Having previously complained about how consumers are too confused to choose complex technology, I am doing my bit to improve the situation with a little explanation, and some useful links.
First, computers. This is fairly easy as I just point you to the Linux Documentation Project’s Hardware Buyer Howto. Despite the source, the advice is good even for those planning to use Windows or MacOS, or any other operating system. This is partly because much of the advice is of general application anyway. Even the advice on Linux compatibility should be followed by those planning to use Windows for two reasons:
- It keeps your options open, and,
- Windows only hardware is very often cheapo rubbish that bogs down your computers with special software to make up for its deficiencies.
It is written by Eric Raymond who is both a very talented programmer and an influential writer on software. It is quite likely that your email is, at some point, handled by software he wrote.
Many people will ask whether they need to go to so much trouble. I would say yes, with one qualification.
A computer is the most complex device that most people buy: more so than a car. It is also (like a car) something on whose functioning people rely. Doing a little reading is worth the effort. At the very least it will prevent salesmen making use of your lack of knowledge to sell you something that is more expensive than you need.

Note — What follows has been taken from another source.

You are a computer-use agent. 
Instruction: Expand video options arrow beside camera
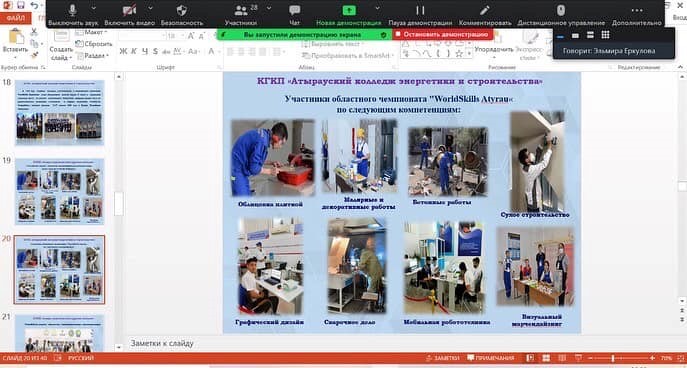(x=150, y=8)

The qualification is that if, like many people, all you do is read your email, browse the web and write letters and other basic functionality, it is different. PCs are now so powerful that performance is irrelevant to you, and you should probably buy purely on price: a $200 PC with a cut down version of Linux is the cheapest option and is more than adequate.
Digital cameras are stunningly complex devices. Not only do the contain a lot of electronics (in fact fairly powerful onboard computers), but they, uniquely, also have precision mechanical components and precision optical components.
The first thing most consumers need to be told is that more mega-pixels is not necessarily better. With compact cameras it often means worse pictures. The essential message is that the number of pixels should go up in line with the size of the sensor and lens. The size linked to above also shows the relative sizes of different sensors. Bigger is much better.
The six mega-pixel optimum is about right for most compacts. It should be much lower for very small cameras (such as those built into mobile phones) and much higher for SLRs.
One measurement I like to make with compact cameras is the actual physical aperture of the lens. A higher aperture means the lens collects more light, which improves the picture. This is not the published f-number, which is the aperture proportionate to the focal length of the lens.
The number we want is fairly easy to calculate. Start with the focal length of the lens. This is the actual length, not the 35mm equivalent that is what is usually marketed. It is usually a smaller number that is printed on the end of the lens. When comparing cameras online I often find I have to resort to looking for photographs of the cameras to find this! For a zoom lens you want the lowest focal length number.
Next we want the f-number. Again, this is usually on the end of the lens, but it is slightly better publicised than the real focal length. Again, for a zoom lens, take the lowest number. This will typically be 2.8 or better for SLRs,
Divide the focal length by the f-number. Square the result. This tells you the effective area of the lens, and therefore how much light it will gather, at the widest zoom.
This is a little unfair as it favours cameras with wide zooms. Personally, as wide zoom is so useful I can live with this. If it bother you, it is relatively simple to interpolate the numbers to estimate the aperture at the equivalent of a standard lens (35mm equivalent of 50mm).
I have only looked aperture for compact cameras (or SLR lenses), and sensor size for both SLRs and compacts. There is a lot more
to it, but the other issues (image stabilisation, zoom range, etc.) are not really a problem for consumers. The issues of real aperture and sensor size are both critical and not widely understood.